These climatal changes may be divided into two classes, which have been thought to be the opposite phases of the same great phenomenon—cold or even glacial epochs in the Temperate zones on the one hand, and mild or even warm periods extending into the Arctic regions on the other. The evidence for both these changes having occurred is conclusive; and as they must be taken account of whenever we endeavour to explain the past migrations and actual distribution of the animal world, a brief outline of the more important facts and of the conclusions they lead to must be here given.

Proofs of the Recent Occurrence of a Glacial Epoch.—The phenomena that prove the recent occurrence of glacial epochs in the temperate regions are exceedingly varied, and extend over very wide areas. It will be well therefore to state, first, what those facts are as exhibited in our own country, referring afterwards to similar phenomena in other parts of the world.

Perhaps the most striking of all the evidences of glaciation are the grooved, scratched, or striated rocks. These occur abundantly in Scotland, Cumberland, and North Wales, and no rational explanation of them has ever been given except that they were formed by glaciers. In many valleys, as, for instance, that of Llanberris in North Wales, hundreds of examples may be seen, consisting of deep grooves several inches wide, smaller furrows, and striæ of extreme fineness wherever the rock is of sufficiently close and hard texture to receive such marks.
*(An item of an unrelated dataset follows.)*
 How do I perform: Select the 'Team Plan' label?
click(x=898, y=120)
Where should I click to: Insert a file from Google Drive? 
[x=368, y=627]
These grooves or scratches are often many yards long, they are found in the bed of the valley as well as high up on its sides, and they are almost all without exception in one general direction—that of the valley itself, even though the particular surface they are upon slopes in another direction. When the native covering of turf is cleared away from the rock the grooves and striæ are often found in great perfection, and there is reason to believe that such markings cover, or have once covered, a large part of the surface. Accompanying these markings we find another, hardly less curious phenomenon, the rounding off or planing down of the hardest rocks to a smooth undulating surface. Hard crystalline schists with their strata nearly vertical, and which one would expect to find exposing jagged edges, are found ground off to a perfectly smooth but never to a flat surface. These rounded surfaces are found not only on single rocks but over whole valleys and mountain sides, and form what are termed roches moutonnées, from their often having the appearance at a distance of sheep lying down.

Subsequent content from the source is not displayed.